(Source material)

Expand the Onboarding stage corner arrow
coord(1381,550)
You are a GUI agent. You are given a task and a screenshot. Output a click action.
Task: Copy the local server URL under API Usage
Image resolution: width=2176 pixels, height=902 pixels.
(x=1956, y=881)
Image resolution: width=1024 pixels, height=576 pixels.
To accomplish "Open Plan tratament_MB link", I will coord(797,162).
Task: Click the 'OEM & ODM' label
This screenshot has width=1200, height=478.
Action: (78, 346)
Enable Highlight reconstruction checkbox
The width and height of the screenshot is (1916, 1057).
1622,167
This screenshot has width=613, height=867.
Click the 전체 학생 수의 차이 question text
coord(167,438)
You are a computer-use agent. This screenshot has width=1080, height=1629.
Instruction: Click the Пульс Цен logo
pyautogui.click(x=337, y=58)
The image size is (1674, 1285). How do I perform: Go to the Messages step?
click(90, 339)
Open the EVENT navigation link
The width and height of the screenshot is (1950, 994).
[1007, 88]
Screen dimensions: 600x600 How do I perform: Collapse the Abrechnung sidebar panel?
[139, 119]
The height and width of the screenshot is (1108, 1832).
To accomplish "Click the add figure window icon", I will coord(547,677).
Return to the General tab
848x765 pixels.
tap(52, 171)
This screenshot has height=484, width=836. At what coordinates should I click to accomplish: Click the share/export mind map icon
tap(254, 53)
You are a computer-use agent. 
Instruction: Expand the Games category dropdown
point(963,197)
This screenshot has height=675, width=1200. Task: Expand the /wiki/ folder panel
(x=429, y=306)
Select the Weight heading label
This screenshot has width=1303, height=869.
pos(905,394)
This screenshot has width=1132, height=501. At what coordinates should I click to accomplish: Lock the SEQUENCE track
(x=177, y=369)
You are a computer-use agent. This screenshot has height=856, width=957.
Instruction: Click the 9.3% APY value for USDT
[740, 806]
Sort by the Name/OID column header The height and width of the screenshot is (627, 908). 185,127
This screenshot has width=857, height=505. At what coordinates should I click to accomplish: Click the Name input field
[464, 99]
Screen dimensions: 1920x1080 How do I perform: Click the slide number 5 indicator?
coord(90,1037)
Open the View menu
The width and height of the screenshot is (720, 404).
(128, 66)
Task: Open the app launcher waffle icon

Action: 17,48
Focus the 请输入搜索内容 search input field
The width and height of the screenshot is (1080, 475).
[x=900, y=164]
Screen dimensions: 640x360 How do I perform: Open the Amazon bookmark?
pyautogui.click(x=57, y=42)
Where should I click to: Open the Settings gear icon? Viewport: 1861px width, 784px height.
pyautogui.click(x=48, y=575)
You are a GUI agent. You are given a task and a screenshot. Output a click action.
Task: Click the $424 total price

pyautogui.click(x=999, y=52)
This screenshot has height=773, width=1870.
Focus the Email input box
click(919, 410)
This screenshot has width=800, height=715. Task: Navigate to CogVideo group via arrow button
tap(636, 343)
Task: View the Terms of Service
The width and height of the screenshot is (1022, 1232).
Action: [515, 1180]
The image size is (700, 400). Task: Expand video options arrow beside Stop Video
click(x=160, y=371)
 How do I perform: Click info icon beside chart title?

(End Source material)

● **What is needed**: Everything starting at the line containing "Instruction: Click the 9.3%" and ending at the line containing "Sort by the" in the records above should be repeated exactly, and only that.

● **Answer to this task**:
Instruction: Click the 9.3% APY value for USDT
[740, 806]
Sort by the Name/OID column header The height and width of the screenshot is (627, 908). 185,127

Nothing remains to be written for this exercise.